**AUFGABE 1**
Womit sorgt der Plättenkapitän laut dem Text über die Plätten für gleichmäßiges und gerades Gleiten?
**AUFGABE 2**
Gib den Abschnitt aus dem Text über die Plätten wieder, der mit den Worten „Die es können, die“ beginnt und mit „dich im Kreis.“ endet. Ersetze dabei „Ruder“ durch „Paddel“.
**AUFGABE 3**
Setze bitte den Text über das Fahren mit der Plätten nach seinem letzten Satz fort.

**TEXT**

Die es können, die sagen, dass es leicht ist. Und die es nicht können und trotzdem probiert haben, behaupten, dass es ziemlich schwierig sein soll. Mit der Plätten über den See zu gleiten, schaut für unsereins ziemlich entspannt aus. Eine entschleunigte Bootspartie. Am Heck steht der Plättenkapitän mit Lederhosen und Steirerhut und sorgt mit sparsamen und sorgfältig ausgeführten Bewegungen mit einem einzigen Ruder für gleichmäßiges und gerades Gleiten. Wenn du es als Laie selber probierst, bleibst entweder am Fleck stehen oder drehst dich im Kreis.

**VERFÜGBARE DATEN**

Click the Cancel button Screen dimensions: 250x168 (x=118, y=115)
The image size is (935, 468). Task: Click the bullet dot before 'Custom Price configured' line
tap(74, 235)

**LÖSUNG 1**
Mit sparsamen und sorgfältig ausgeführten Bewegungen mit einem einzigen Ruder.

**LÖSUNG 2**
Die es können, die sagen, dass es leicht ist. Und die es nicht können und trotzdem probiert haben, behaupten, dass es ziemlich schwierig sein soll. Mit der Plätten über den See zu gleiten, schaut für unsereins ziemlich entspannt aus. Eine entschleunigte Bootspartie. Am Heck steht der Plättenkapitän mit Lederhosen und Steirerhut und sorgt mit sparsamen und sorgfältig ausgeführten Bewegungen mit einem einzigen Paddel für gleichmäßiges und gerades Gleiten. Wenn du es als Laie selber probierst, bleibst entweder am Fleck stehen oder drehst dich im Kreis.

**LÖSUNG 3**
Für einen Einheimischen wie Hermann Rastl gehört es dazu wie das Radfahren und Schwimmen. „Wir sind hier am Grundlsee aufgewachsen und dauernd Schifferl gfahrn,“ sagt er und macht mit uns einen weiten Bogen vom Seehotel vorbei an der Villa Castiglioni. Eigentlich ist unser Kapitän ja schon in Pension, aber derzeit kann er sich über Beschäftigung nicht beklagen. Denn das Schifferlfahren wie in guten alten Zeiten erlebt grad im Ausseerland eine echte Renaissance. Beispielsweise beim Seehotel gibt es die Plättenfahrt mit Frühstück oder Gourmetmenü für zwei bis vier Passagiere. Auch Hotels wie die Wasnerin in Bad Aussee und die Seevilla in Altaussee bieten ähnliche Plättenfahrten an. Vergangenen Sommer war auch Johann Lafer am Grundlsee zugegen, hat mit der Narzissenkönigin auf der Plätten gefrühstückt, und es hat ihm recht gefallen, wie sich Rastl erinnert.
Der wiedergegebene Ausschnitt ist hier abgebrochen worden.